Highly loved brands deliver great products or services while communicating their value in effective and efficient ways. This is often accomplished by fulfilling the functional needs of consumers, especially on mobile devices, as we discovered in the Oath Brand Love Index. Brands that are able to target the right customer at the moment of intent create more meaningful connections with real people.

Machine learning can empower brands to make smarter ad buys to reach beyond the device. Finding customers where they are requires a diverse set of accurate data signals combined with sophisticated targeting and modeling capabilities. Successful brands know how to distinguish unique value from the buzz surrounding machine learning and use data to deliver exceptional customer experiences.

Here are four questions to ask yourself about machine learning as you look to maximize the impact of your performance advertising solutions.

How accurate and diverse are the data points?

The effectiveness of machine learning comes down to data. Quality data has become a focus area in the past year, with 84 percent of marketers citing accuracy as a critical concern. Highly accurate data points are a must, but so are diverse data sources from places like email, search, apps, user registration, content consumption and more. Data shouldn't come from audience alone, either—for the most accurate depiction, consider leveraging deep-site segmentation from both supply and demand.

Where and how is machine learning used?

It's important to assess areas and functions where machine learning is deployed by a DSP, since each tool does things differently. One might use machine learning in campaign optimization and forecasting. Others might use it in their modeling of predictive audiences, where machine and deep learning techniques predict purchase probability for certain demographics. And others do both. Foundational use cases can include:

• Performance prediction: Estimate the KPI rates.
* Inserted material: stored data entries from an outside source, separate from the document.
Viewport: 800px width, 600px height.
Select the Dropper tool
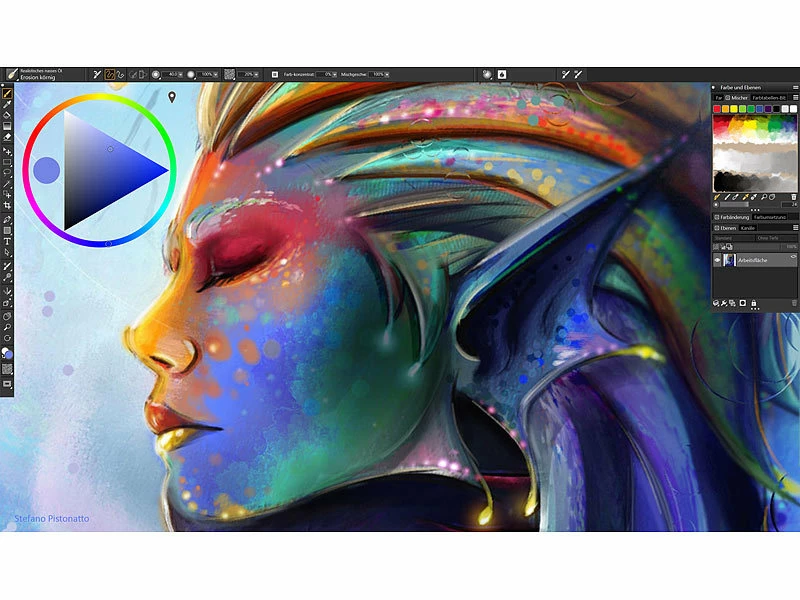point(7,104)
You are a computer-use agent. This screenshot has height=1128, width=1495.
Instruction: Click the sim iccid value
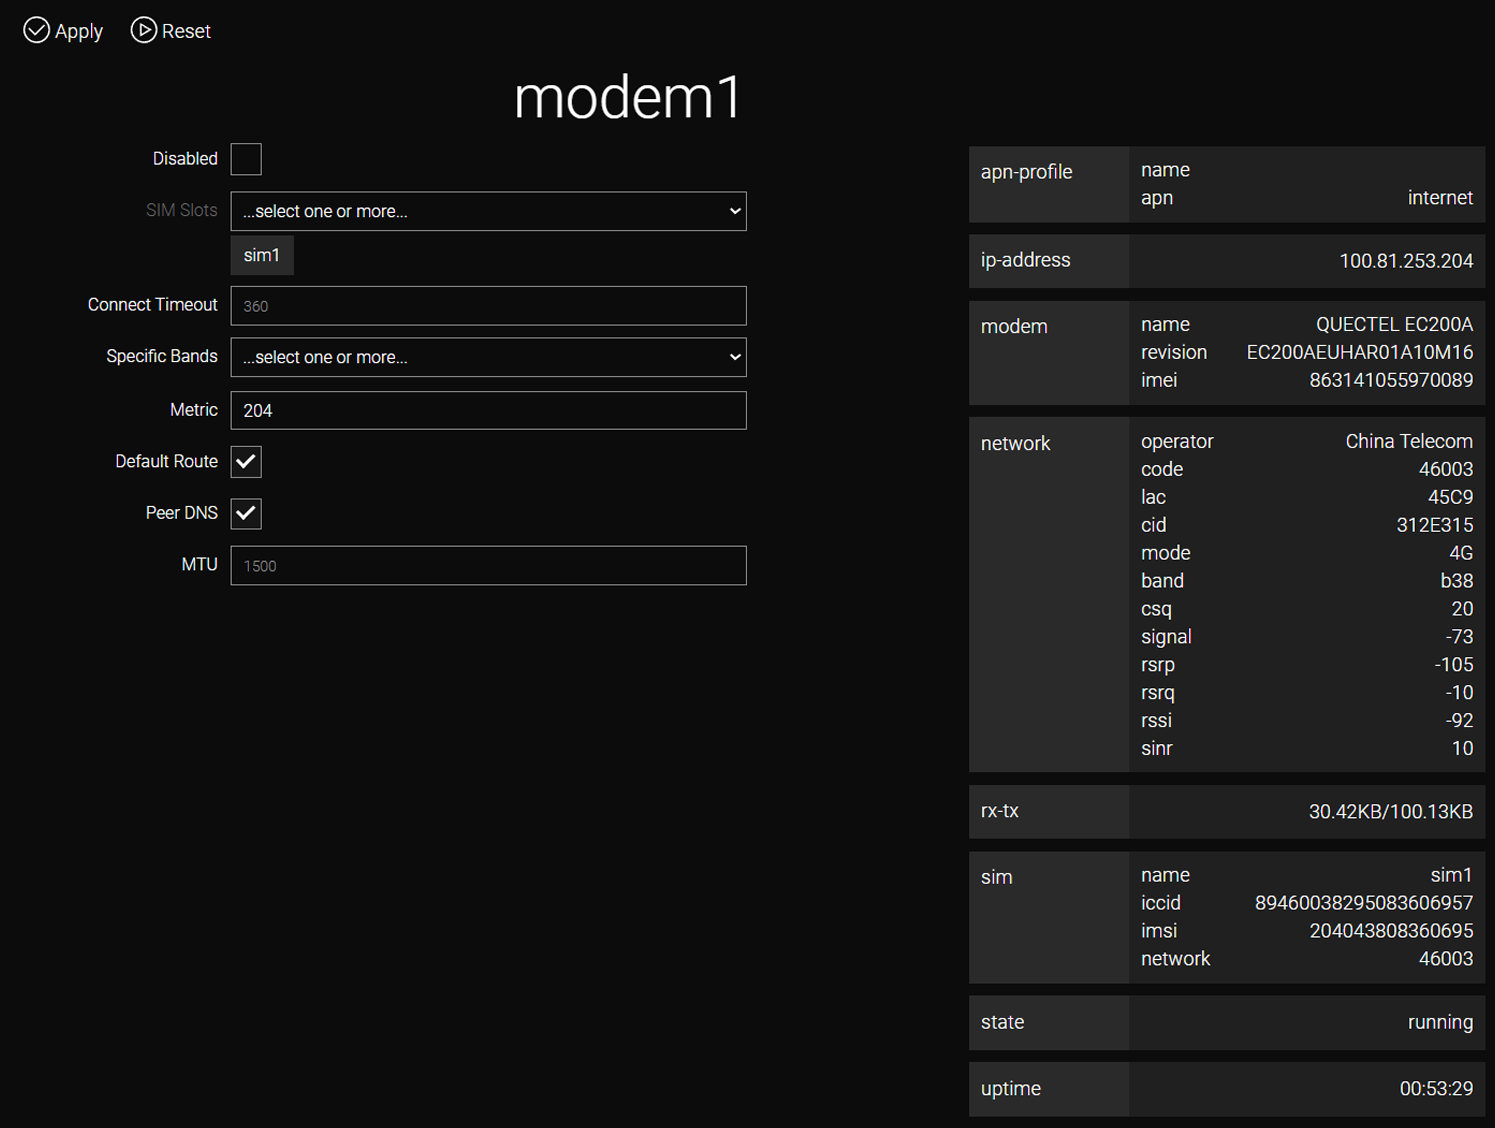[1364, 903]
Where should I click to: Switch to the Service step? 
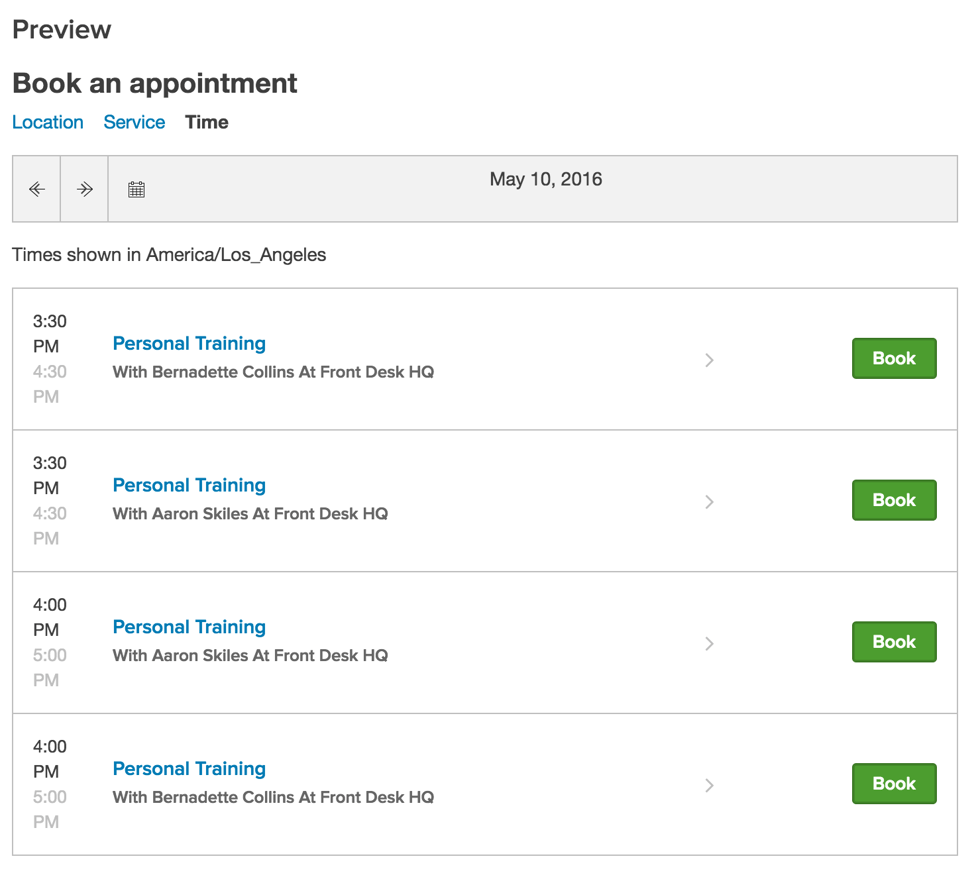(x=134, y=122)
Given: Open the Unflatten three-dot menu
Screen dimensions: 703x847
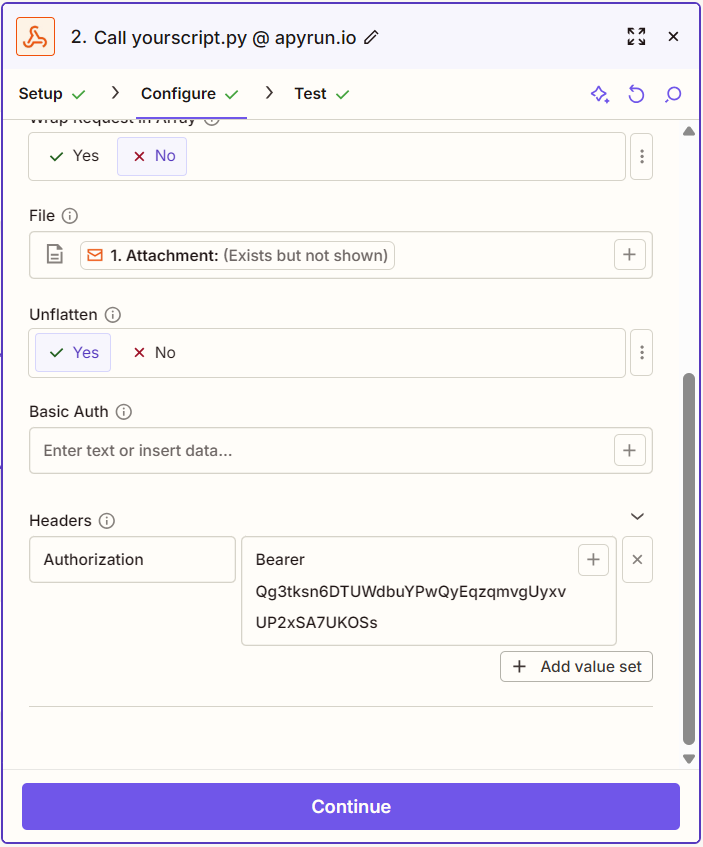Looking at the screenshot, I should 641,352.
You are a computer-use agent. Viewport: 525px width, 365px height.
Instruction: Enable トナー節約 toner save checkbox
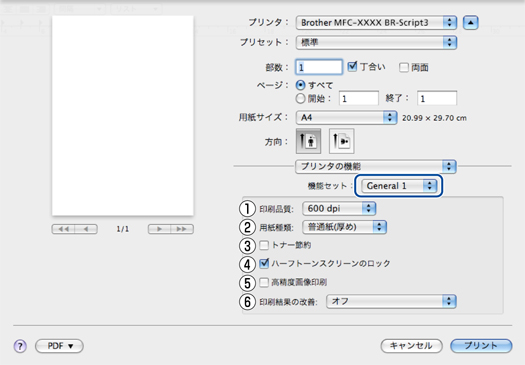pyautogui.click(x=264, y=245)
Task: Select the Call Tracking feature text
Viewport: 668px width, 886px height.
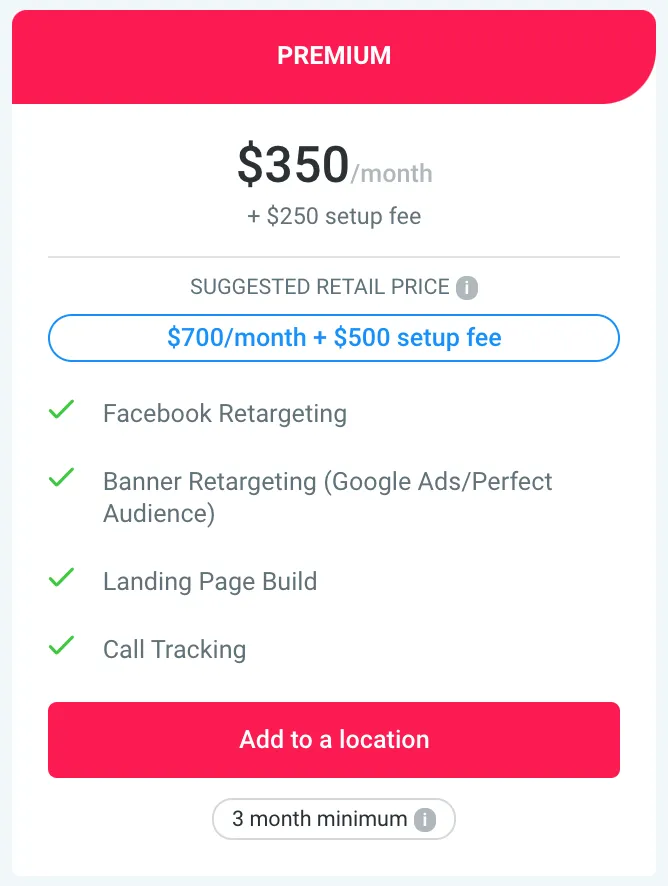Action: [175, 649]
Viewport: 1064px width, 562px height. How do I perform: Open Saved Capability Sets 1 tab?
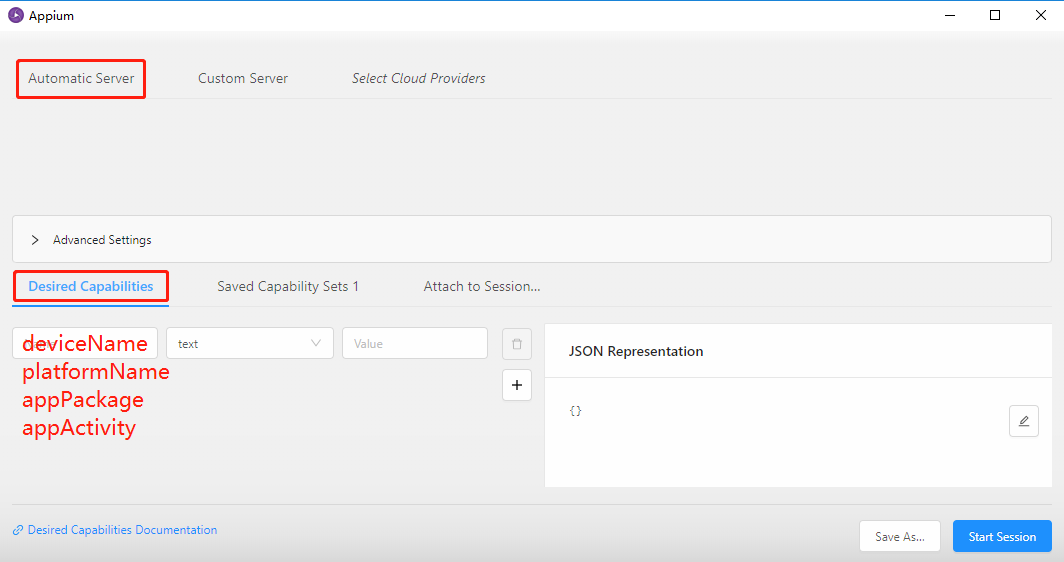click(x=288, y=286)

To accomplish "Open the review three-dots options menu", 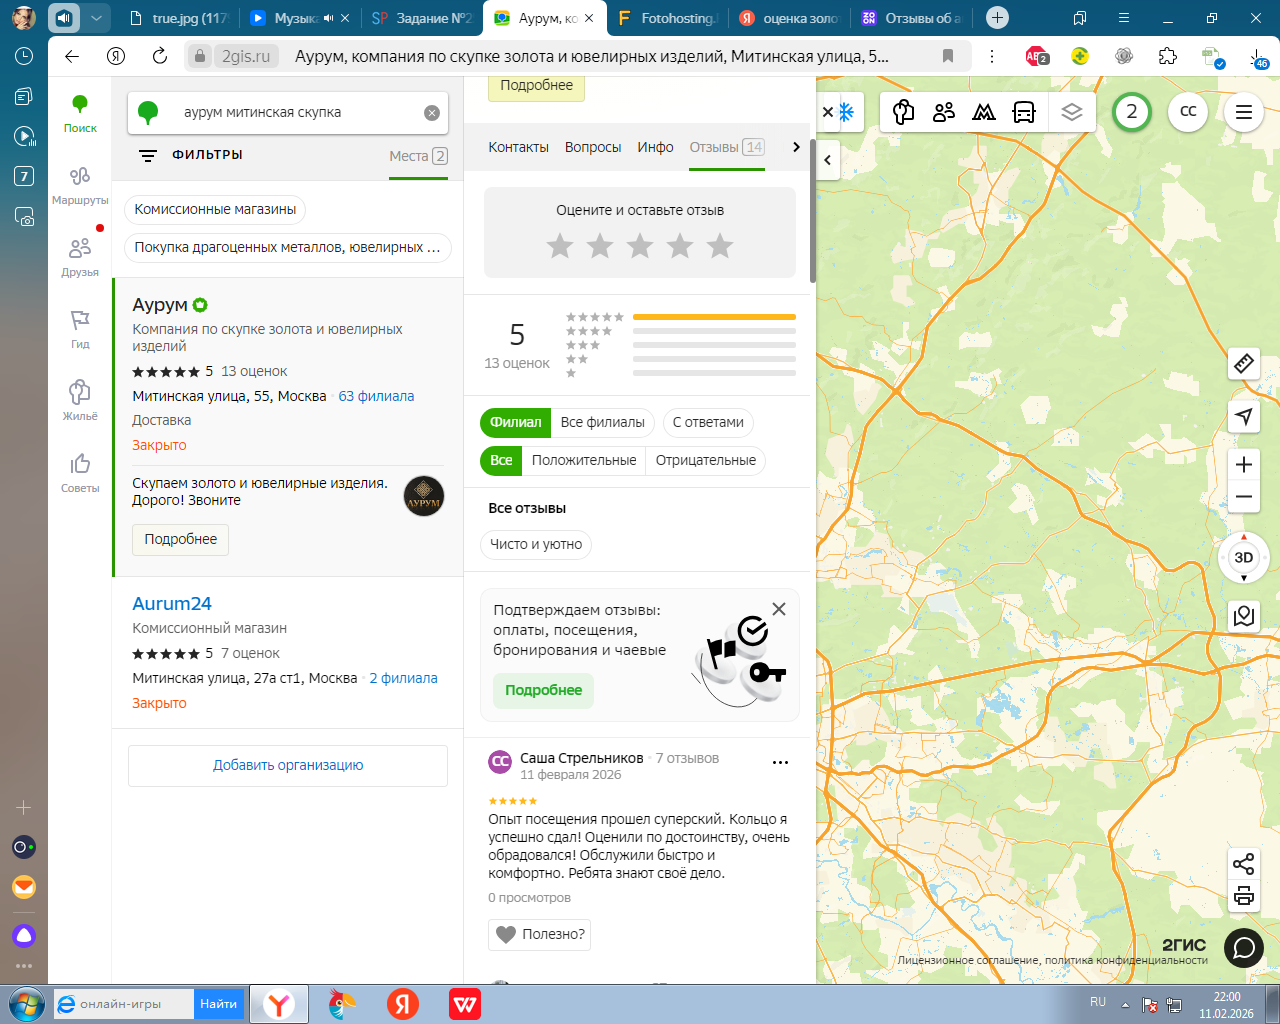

• Control system: Maximize performance while meeting pacing and performance constraints by computing campaign-level bid adjustments.

• Forecasting: Predict the properties of a campaign's price-volume curve, which is then used to maximize efficiency.

• Bidding: Combine performance predictions and information from the forecasting system to enable optimal bidding.

Given its complexity, it's important for marketers to understand how machine learning is activated. By demystifying use cases and gaining clarity, they can make smarter decisions and more targeted plans.

How flexible is the technology?

Flexibility speaks to the quality of the technology. For example, can a system optimize bidding for both first-price and second-price auction dynamics? Keep in mind, bidding for first-price inventory demands flexibility and requires sophisticated prediction and forecasting of competing bids. Machine learning systems must be able to optimize for both brand and performance goals, which is why a DSP with malleable capabilities is increasingly important.

Does everything work together?

It's not enough for a DSP to feature the right algorithms. It needs those right algorithms to work in concert to determine the best strategy and optimal bidding tactics to deliver against goals. There must be connective tissue among systems so they can collaborate, learn from a campaign and create better performance. Harmonious technology is better able to make meaningful connections in the moments that matter with consumers.